A small cluster of protestors gathered in central Harlem Sunday to mark the 11th anniversary of the war in Afghanistan, the longest in American history.
“We’re here today to give voice to our opposition to the wars abroad and the wars here at home,” said Nellie Bailey, of the United National Antiwar Coalition.
The U.S. has lost 2,126 soldiers, the Pentagon says, with an additional 17,684 wounded in action since Operation Enduring Freedom began on Oct. 7, 2001. Operation Iraqi Freedom fatalities total 4,422.
The Department of Defense will spend $115 billion on overseas operations this year. “That money could be better spent here — infrastructure, health care, education, you name it,” Bailey said.
Cold temperatures and light rain loomed over the protesters gathered in front of the State Office Building on West 125th Street. Over 100 people, representing Muslim, immigrant, labor and antiwar groups, participated.
They held signs provided by the coalition, which formed in 2010 in Albany and received financial support from affiliated organizations. It also organized antiwar protests in other cities last weekend, including Los Angeles and Chicago.
“We decided to have it here in Harlem as a way of symbolizing the wars at home when we look at ‘stop and frisk’, police brutality, voter suppression,” Bailey said.

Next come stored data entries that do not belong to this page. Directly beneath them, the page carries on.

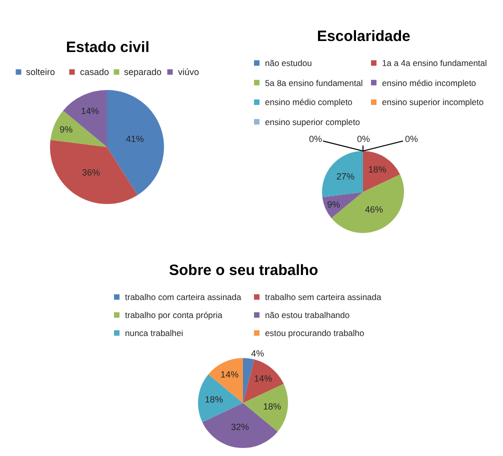 This screenshot has width=503, height=456. Describe the element at coordinates (154, 333) in the screenshot. I see `legend-label: nunca trabalhei` at that location.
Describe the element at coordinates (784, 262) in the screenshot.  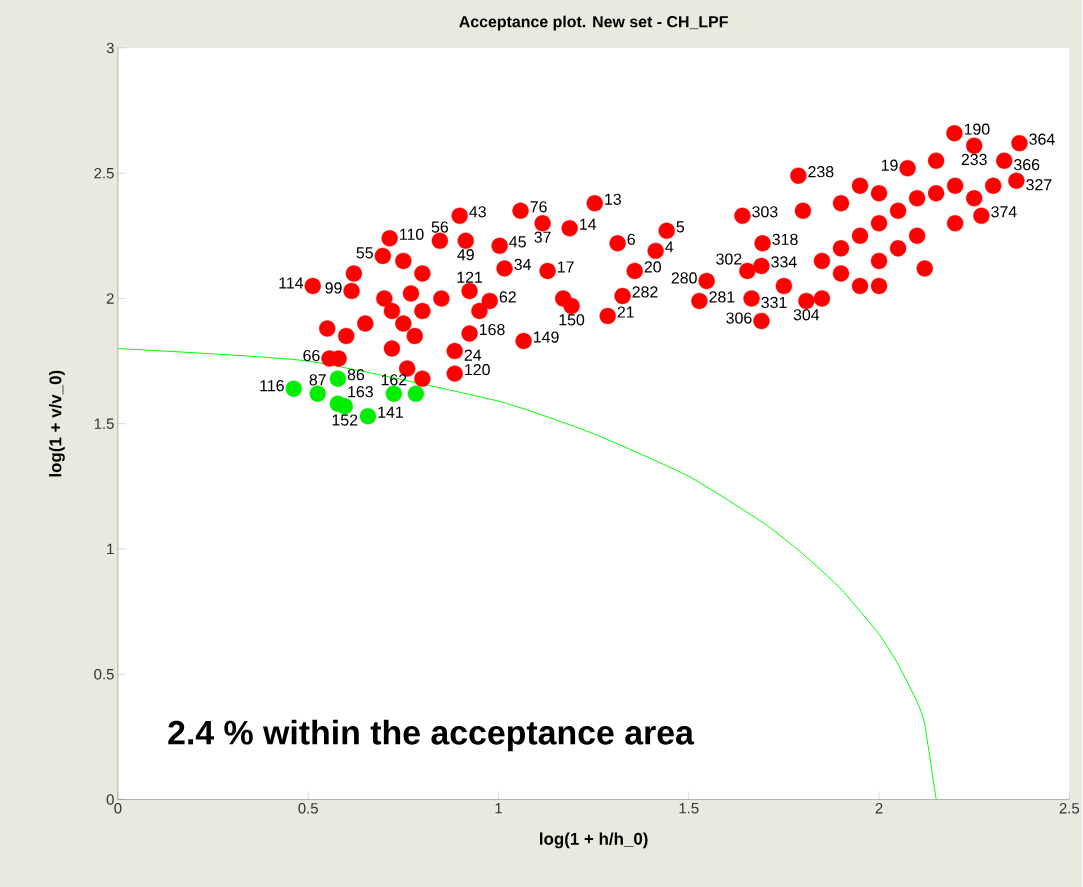
I see `annotation: 334` at that location.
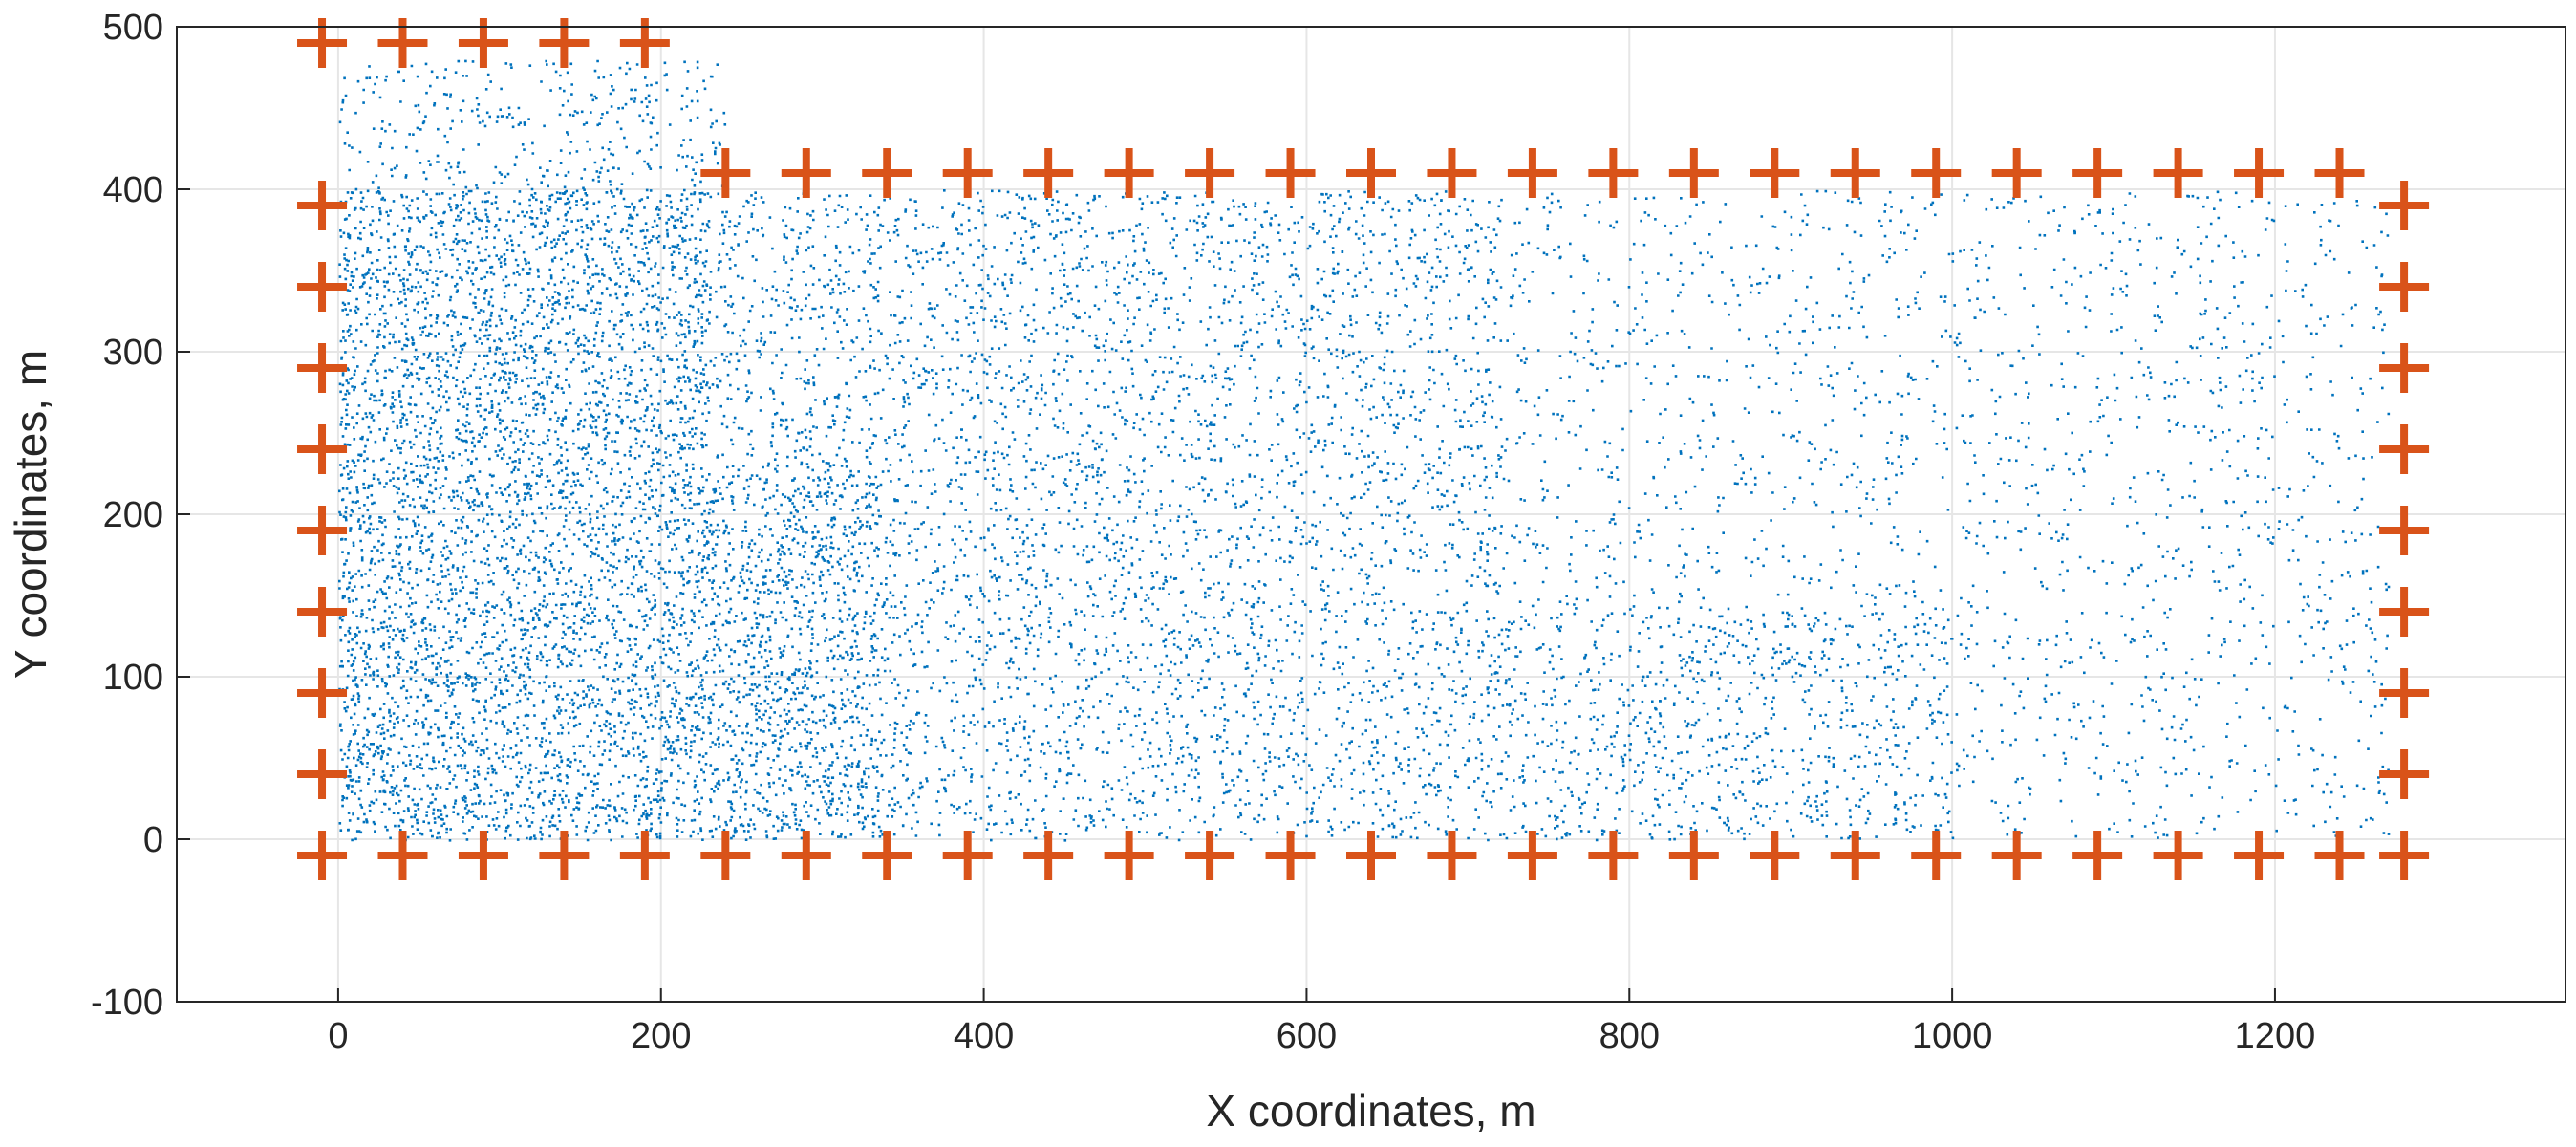 The width and height of the screenshot is (2576, 1147). Describe the element at coordinates (153, 840) in the screenshot. I see `y-tick-label: 0` at that location.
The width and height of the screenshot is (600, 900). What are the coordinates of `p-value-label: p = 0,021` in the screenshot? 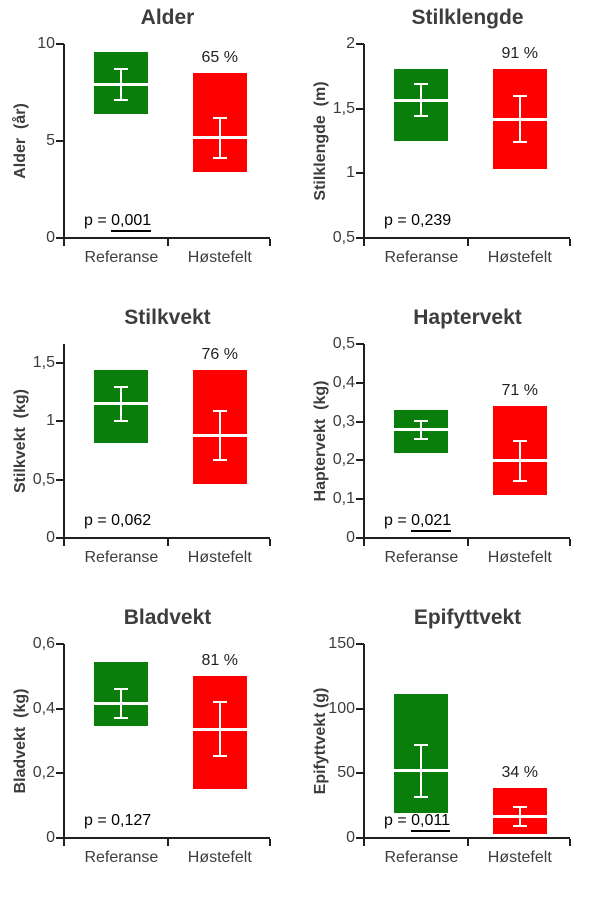 It's located at (418, 522).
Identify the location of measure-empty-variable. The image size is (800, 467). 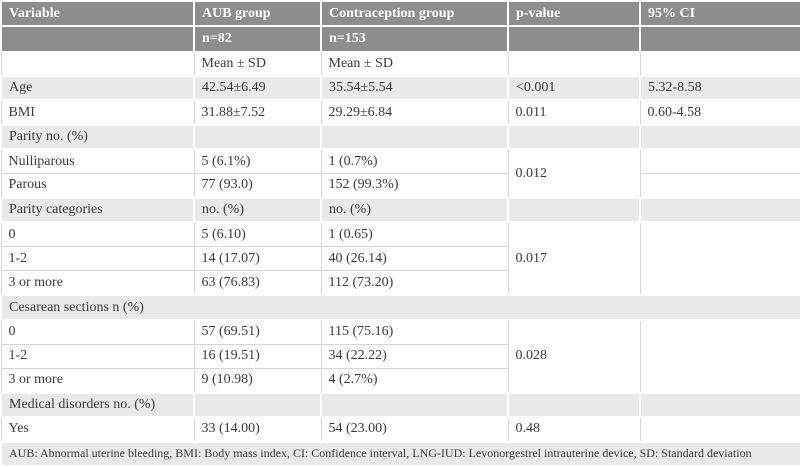
(98, 64).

“Money for jobs and education! Not for war and occupation!” the protestors shouted, led by Lucy Pagoada, a high school teacher from Queens.
“I’ve been a teacher in the New York City Department of Education for 18 years, and I see that a lot of the services in education have been cut down,” she said. “The important things that we need here are not being taken care of because our tax money is going out for wars that we don’t support.”
Pagoada, a Honduran-American, is a member of the May 1st Coalition, which advocates for worker and immigrant rights. “We want peace, we don’t want war. We want education. We want jobs. We don’t want occupation, we don’t want our tax money to be going to war killing our brothers and sisters around the world,” Pagoada said.
As the afternoon became colder and darker, the crowd shrunk to about 50. In a bright yellow raincoat, Patricia Bozeman, took the microphone to sing for those who stayed. She had driven from Buffalo with several activist friends.
“You have too many innocent people getting killed, children, it saddens me… It has to end,” she said. “We need more people to get involved in this cause.”
Bozeman wrote her antiwar anthem in 2004, when Operation Enduring Freedom was 3 years old. “This is a rich man’s war. What is the poor man fighting for?” Bozeman sang. “We still got troops in Iraq. We got beef with Iran. We want our troops home now, not in Afghanistan.”